I've been attending a masterclass by the National Intellectual Disability Memory Service. The latest session looked at Cognitive Stimulation Therapy for Dementia, with a focus on specialised services for people with intellectual disability.
Gunnar Scheibner (clinical psychologist at St Michael's House) gave a brief introduction to CST. It is a brief psychosocial intervention developed by Aimee Spector to improve or at least maintain cognition and mood. It combines elements of different approaches (e.g. reminiscence therapy, art therapy). It's recommended that it's conducted in small groups (ideally no more than 6 clients taking part). Scheibner pointed out that it's very cost effective; CST does not require much equipment (e.g. some means of playing music, art materials, often available already in care settings), don't need to have highly trained staff. (However, Professor Mary McCarron did mention that a certain level of group facilitating skills are important.)
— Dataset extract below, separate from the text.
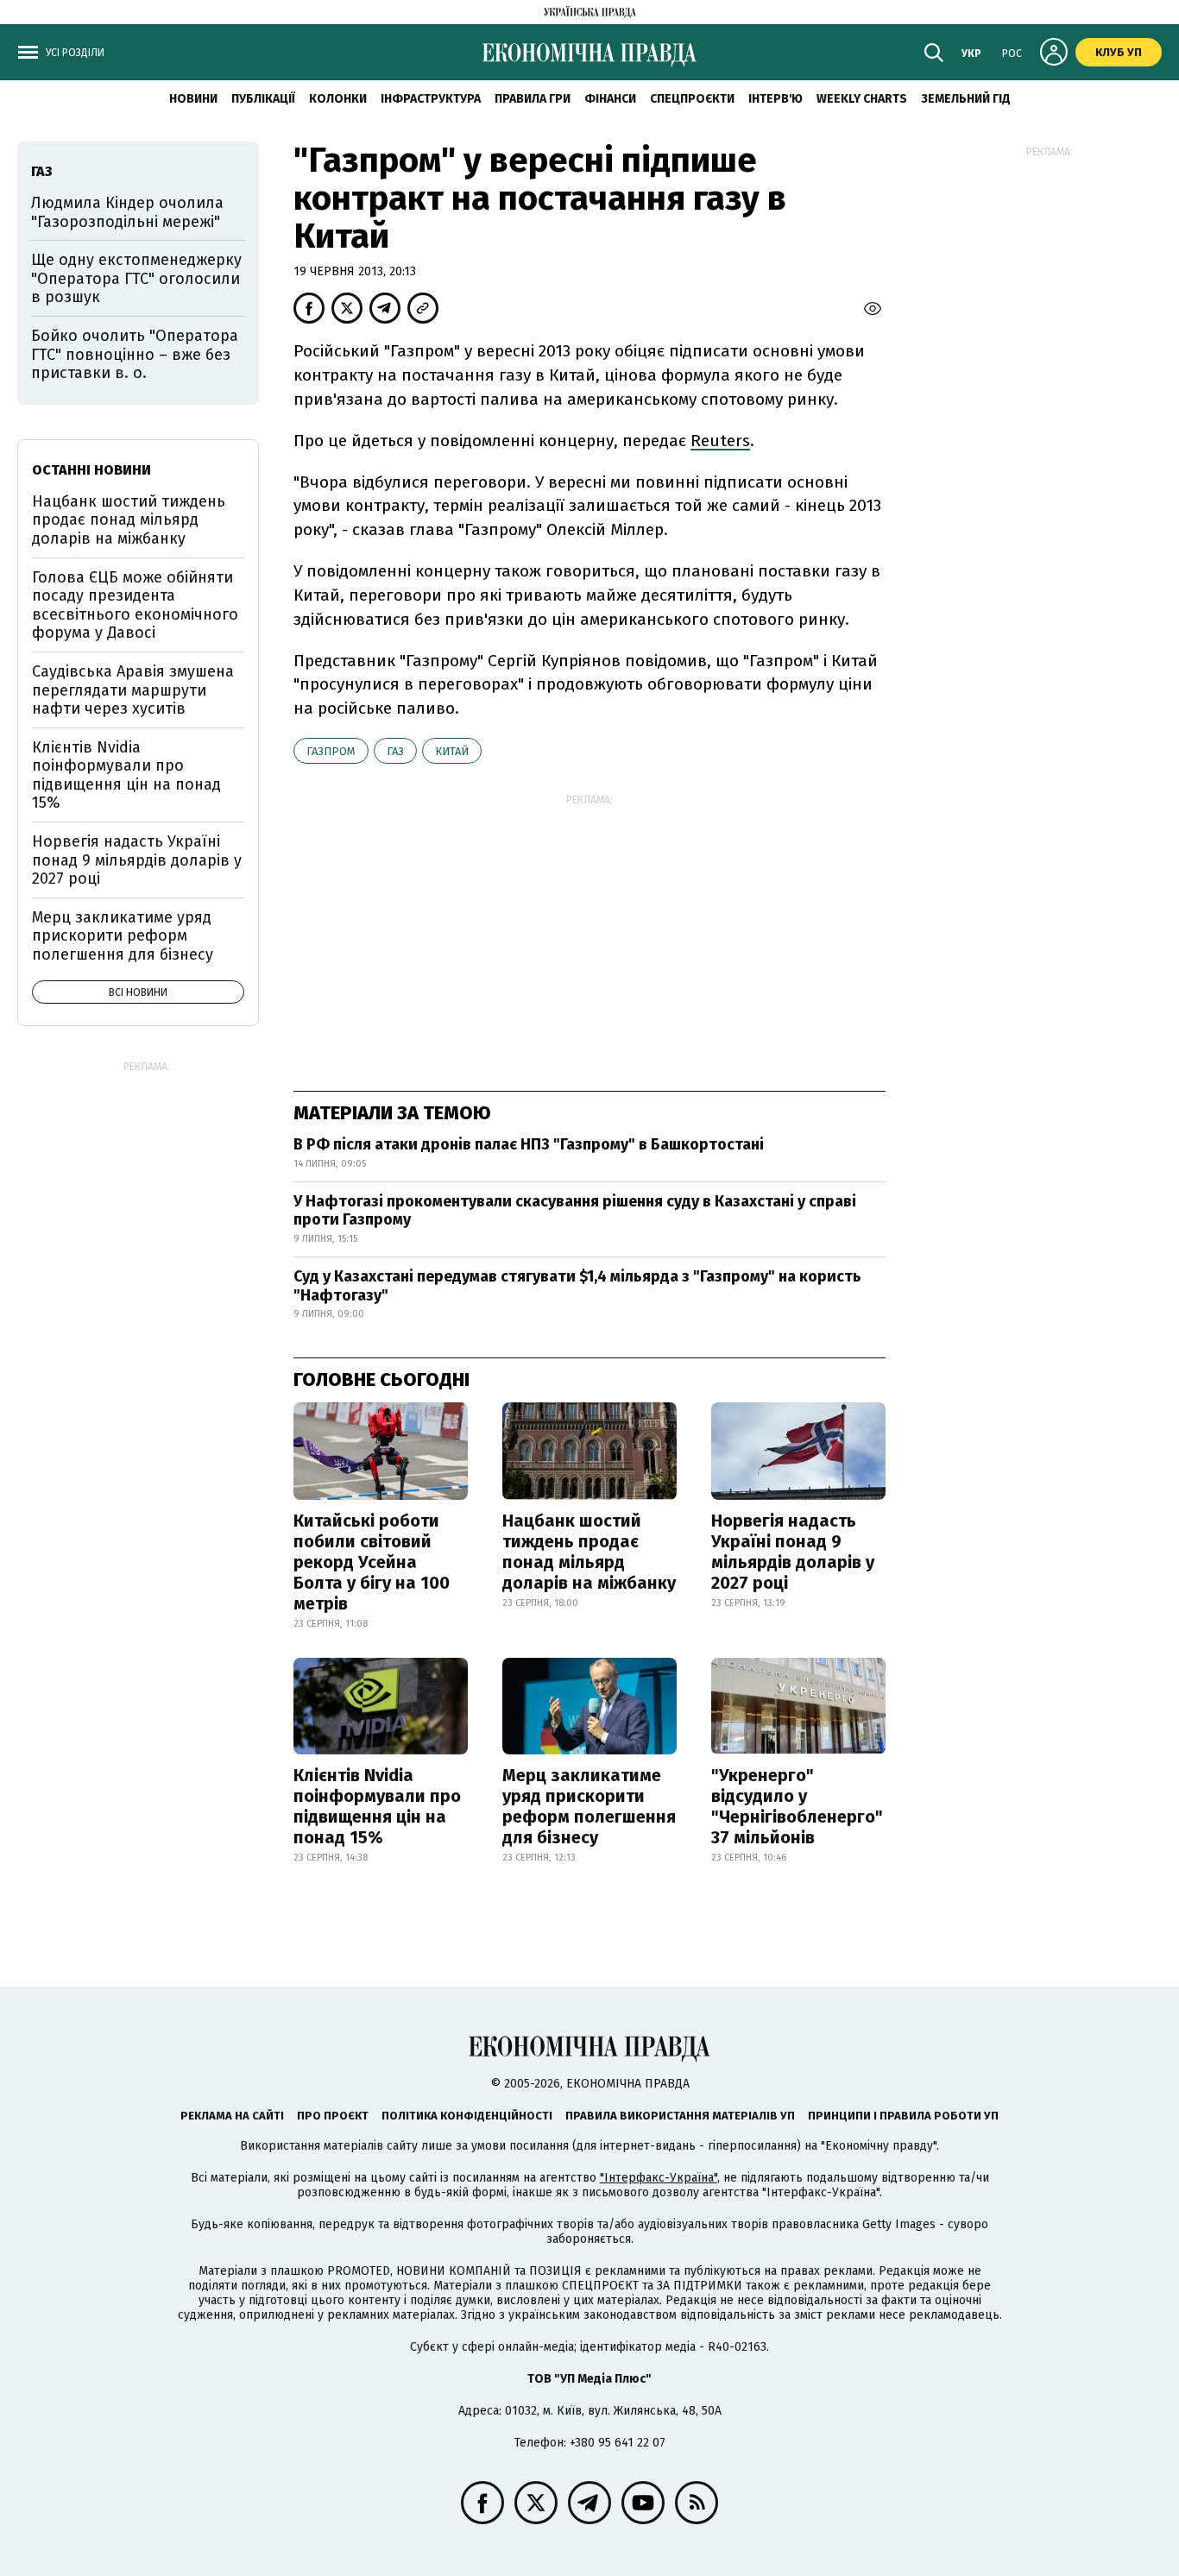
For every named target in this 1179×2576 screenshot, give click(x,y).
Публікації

CST is particularly interesting for people with intellectual disability, who are more likely to develop dementia, particularly people who have Down syndrome. However, the current data is very limited for this particular population. Some work by Orrell et al. found a positive impact on family relationships, but not on cognitive functioning. Shannahan found some improvements in cognitive functioning in people with intellectual disability but without dementia.
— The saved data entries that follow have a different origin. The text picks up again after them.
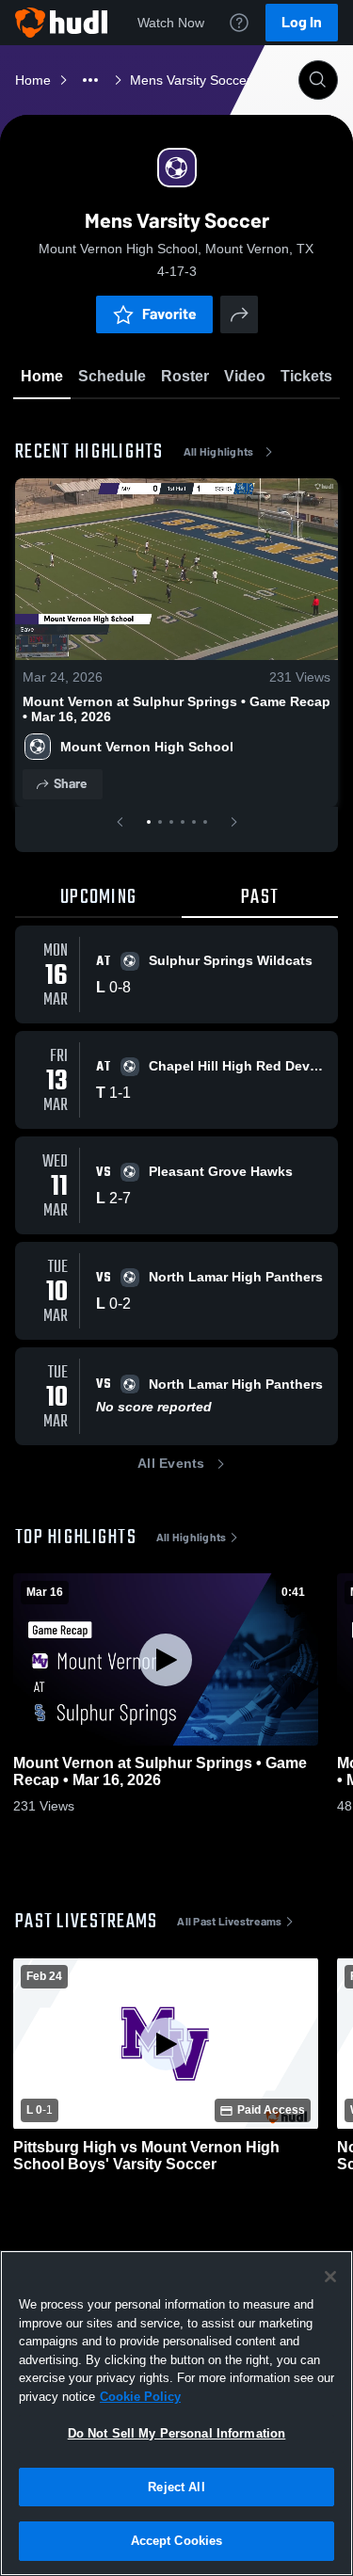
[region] (176, 2413)
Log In (301, 22)
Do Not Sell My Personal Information (177, 2433)
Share (70, 784)
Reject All (176, 2487)
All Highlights (219, 452)
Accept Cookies (177, 2541)
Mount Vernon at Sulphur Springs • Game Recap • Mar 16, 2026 (176, 709)
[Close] (330, 2276)
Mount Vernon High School (146, 746)
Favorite (169, 314)
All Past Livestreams (229, 1921)
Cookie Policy (140, 2397)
Pauline Smyth, from the Brothers of Charity Roscommon, described how her team were working with clients who were living with dementia. Her team became interested in CST and they wanted to find an evidenced-based, post-diagnostic support for people with dementia. Smyth emphasised that CST should be delivered in the context of good person-centred care, and cited the importance of social inclusion - the CST group can be an opportunity for social connection.
For people with intellectual disability in particular, it's better to have smaller groups than with general population, probably no more than 4, also allow greater amount of time per session (e.g. don't want to rush for creative activities). Important to have knowledge of people's preferences (e.g. what music/hobbies they like, their ability/willingness to continue with the sessions for their duration). For cognitive stimulation, Smyth advised to be careful not to put any individual on the spot; rather, it's important to have a fun/enjoyable atmosphere, and to try to avoid school-like vibe. Consistent with the point about social connection, she said it is worth being vigilant that people are included (e.g. someone might be under-engaged, but could benefit from another participant pairing up with them). For reminiscence, care is required not to push people into talking about painful memories (notwithstanding there can be good and bad in broader memories).
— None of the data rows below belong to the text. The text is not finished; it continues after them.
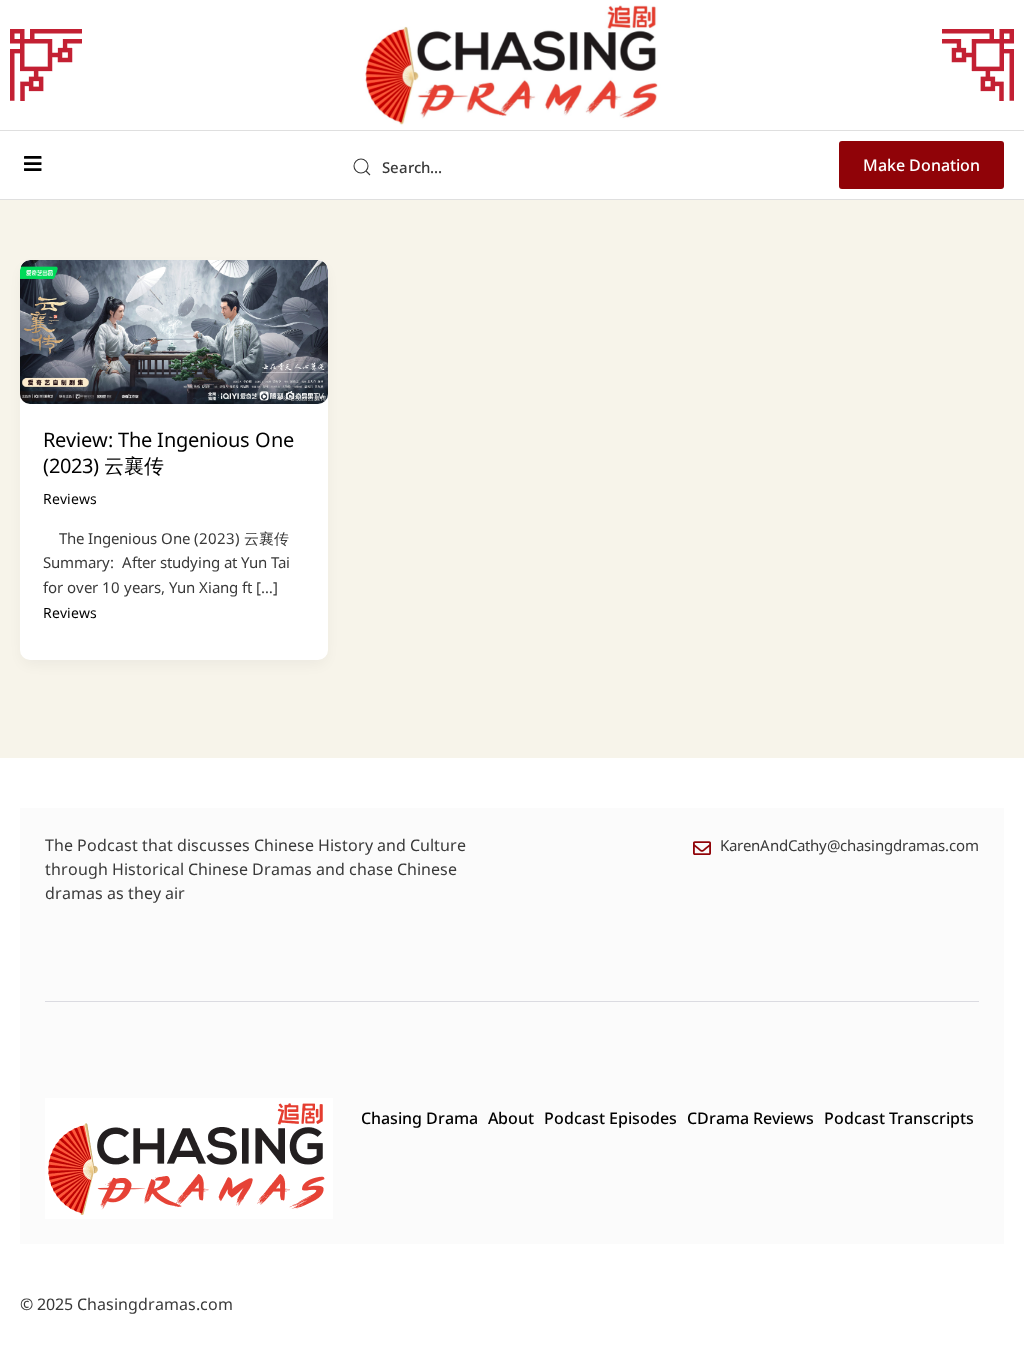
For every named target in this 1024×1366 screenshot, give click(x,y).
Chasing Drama (419, 1118)
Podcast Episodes (610, 1118)
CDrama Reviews (750, 1118)
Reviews (70, 498)
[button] (32, 164)
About (511, 1118)
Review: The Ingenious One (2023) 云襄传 (168, 452)
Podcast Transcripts (899, 1118)
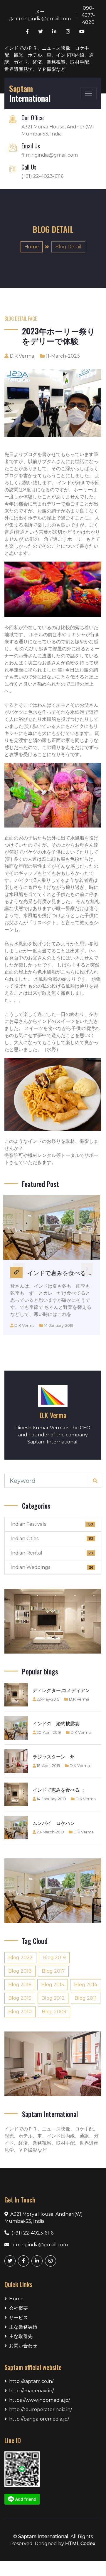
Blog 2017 (53, 1971)
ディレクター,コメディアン (61, 1690)
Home (31, 246)
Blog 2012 (53, 1998)
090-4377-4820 (88, 15)
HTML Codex (80, 2543)
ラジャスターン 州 (54, 1757)
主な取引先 (21, 2336)
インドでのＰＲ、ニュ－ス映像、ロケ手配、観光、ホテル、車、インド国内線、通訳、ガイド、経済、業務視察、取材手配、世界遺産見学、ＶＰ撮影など (49, 58)
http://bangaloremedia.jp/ (39, 2419)
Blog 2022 (20, 1957)
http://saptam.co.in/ (31, 2381)
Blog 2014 (85, 1984)
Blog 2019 (54, 1957)
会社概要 (18, 2308)
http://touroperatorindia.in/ (40, 2409)
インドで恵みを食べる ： (59, 1790)
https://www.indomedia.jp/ (39, 2400)
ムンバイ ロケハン (54, 1823)
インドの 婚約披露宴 (56, 1723)
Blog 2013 (19, 1998)
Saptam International (43, 2536)
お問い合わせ (23, 2346)
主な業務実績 (23, 2327)
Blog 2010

Dr Janette Tyrell emphasised the importance of using non-pharmacological approaches such as CST (notwithstanding the utility of medications such as those targeting acetylcholinesterase etc.). In her clinical opinion, the more services use techniques like CST that keep people active, the less you see the negative behavioural manifestations of dementia. During the COVID-19 pandemic and lockdown, a lot of people have had opportunities for cognitive stimulation reduced, so it was positive to note that a lot of people are doing activities online at this time. The pandemic does seem to have motivated more people with intellectual disability to get more involved in using platforms like ZOOM.
A question was raised about running CST with people who have more advanced dementia. Gunnar Scheibner cited a PhD student was who is doing work in this area, and the results will be interesting to see. Pauline Smyth suggested not trying to have people at very variable levels of cognitive impairment (consistent with pitching tasks that are doable for the people who are taking part).
It was certainly an interesting masterclass. I did wonder whether there are a lot of services doing things like cognitive stimulation therapy without necessarily labelling it as such. There are a lot of people with intellectual disability out there (along with families and services) doing their best to keep active during the pandemic, though as one of the panellists noted, a lot of people in general are languishing.